Early uses of the term “capitalisme” in French

The accounts of the early uses of the term “capitalism” have not kept up at all with the sources now available for research. For example, on Wikipedia we find:

According to the Oxford English Dictionary (OED), the term capitalism was first used by novelist William Makepeace Thackeray in 1854 in The Newcomes, where he meant “having ownership of capital.” Also according to the OED, Carl Adolph Douai, a German-American socialist and abolitionist, used the term private capitalism in 1863.

The initial usage of the term capitalism in its modern sense has been attributed to Louis Blanc in 1850 and Pierre-Joseph Proudhon in 1861. Marx and Engels referred to the capitalistic system (kapitalistisches System) and to the capitalist mode of production (kapitalistische Produktionsform) in Das Kapital (1867). The use of the word “capitalism” in reference to an economic system appears twice in Volume I of Das Kapital, p. 124 (German edition), and in Theories of Surplus Value, tome II, p. 493 (German edition).
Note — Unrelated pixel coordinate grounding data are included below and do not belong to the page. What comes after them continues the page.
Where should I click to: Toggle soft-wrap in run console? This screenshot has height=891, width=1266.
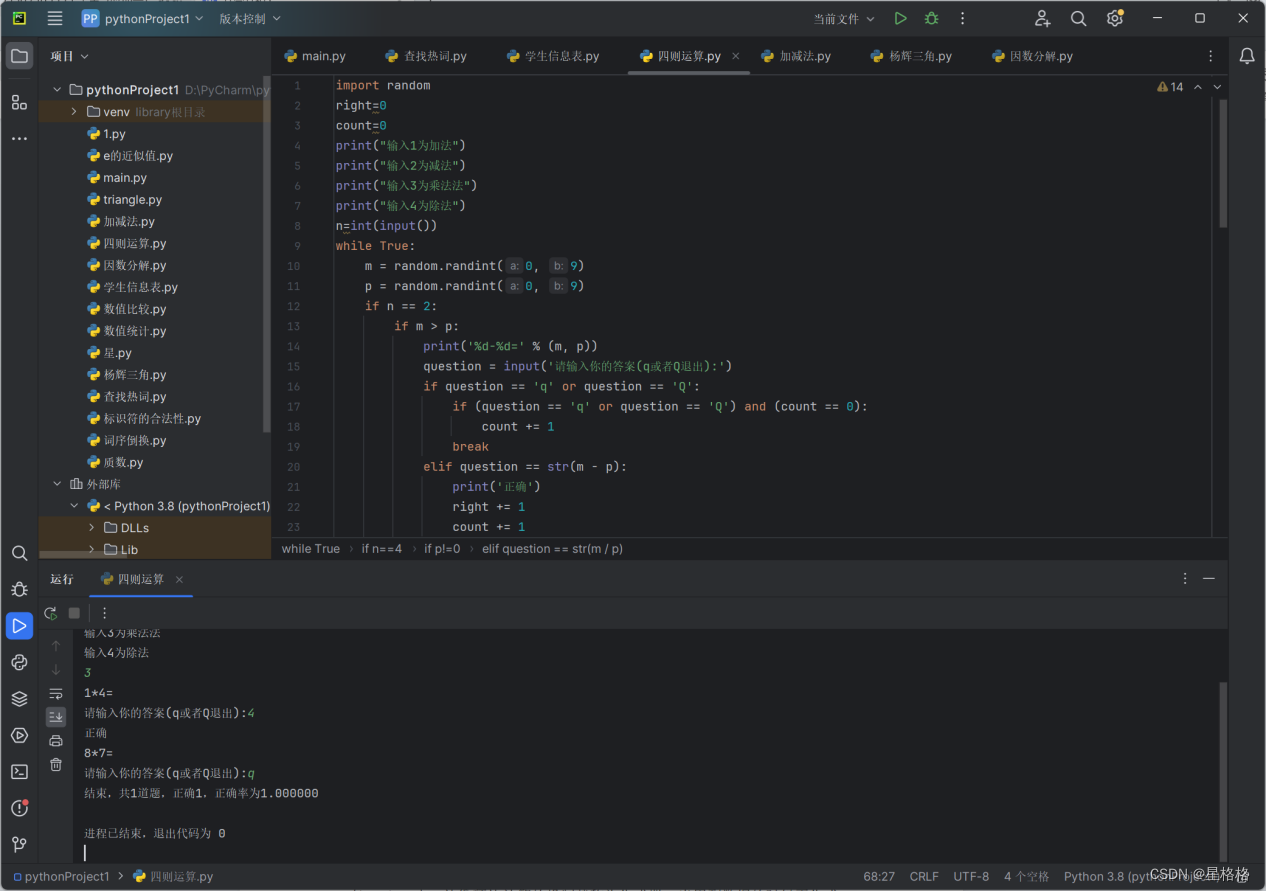click(56, 694)
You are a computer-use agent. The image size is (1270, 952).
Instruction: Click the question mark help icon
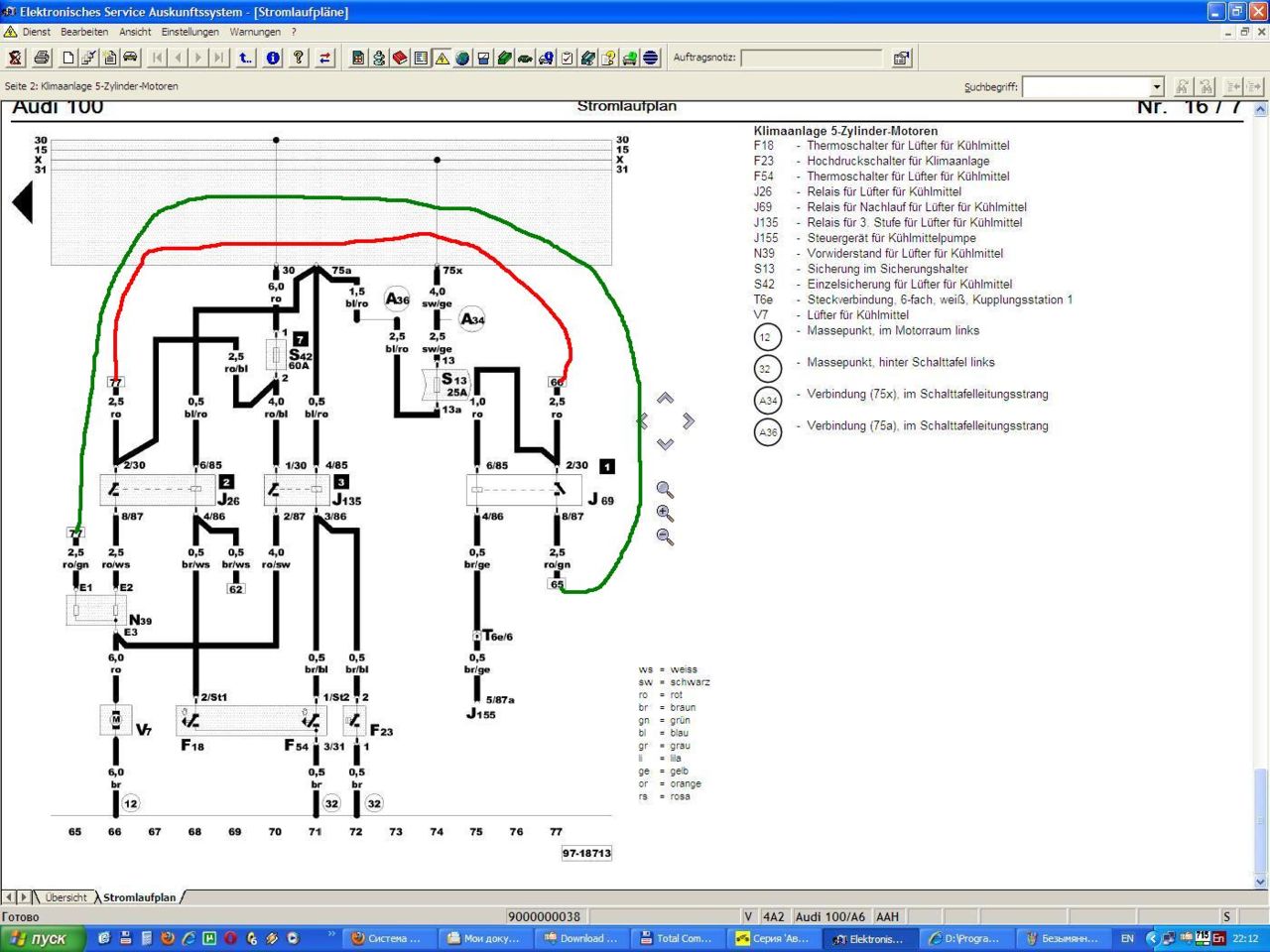[x=298, y=58]
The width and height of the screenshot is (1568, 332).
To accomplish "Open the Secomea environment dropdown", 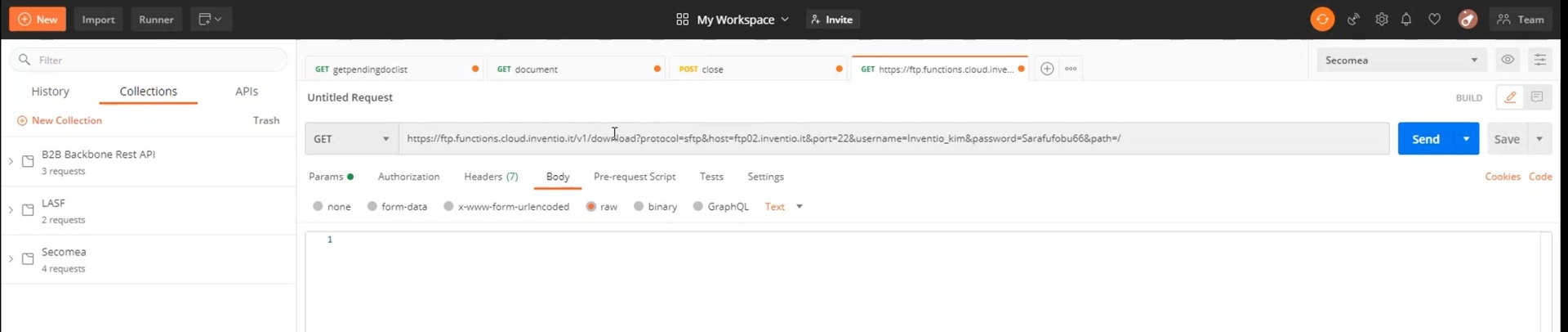I will pyautogui.click(x=1401, y=60).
We know, for example, that William Batchelder Greene used the term “capitalism” in its “modern sense” in Equality in 1849. And it turns out that there are French uses of the term “capitalisme,” in that same sense, going clear back to 1834.

Many of the early references to “capitalism(e)” are undeveloped or off-hand. However, in an 1839 work by Pons Louis François de Villeneuve, “L’Agonie de la France,” we find this rather lovely bit:

Capitalism and journalism : two new designations for two new scourges; the one dissipating the fortunes that is seems to strengthen; the other evaporating the instruction that it seems to extend; both valuable in their use, and formidable in their abuse.

About Shawn P. Wilbur 2707 Articles
Independent scholar, translator and archivist.

2 Comments

  1. Didn’t a free market socialist coin the term “capitalism” in order to distinguish a true free market from a state-monopolized one?

  2. I haven’t seen any indication that that was the case. In the material I’ve looked at, it appears to be mostly a case of identifying a new form of feudalism, and the question of a “true free market” doesn’t enter into it at all.

Comments are closed.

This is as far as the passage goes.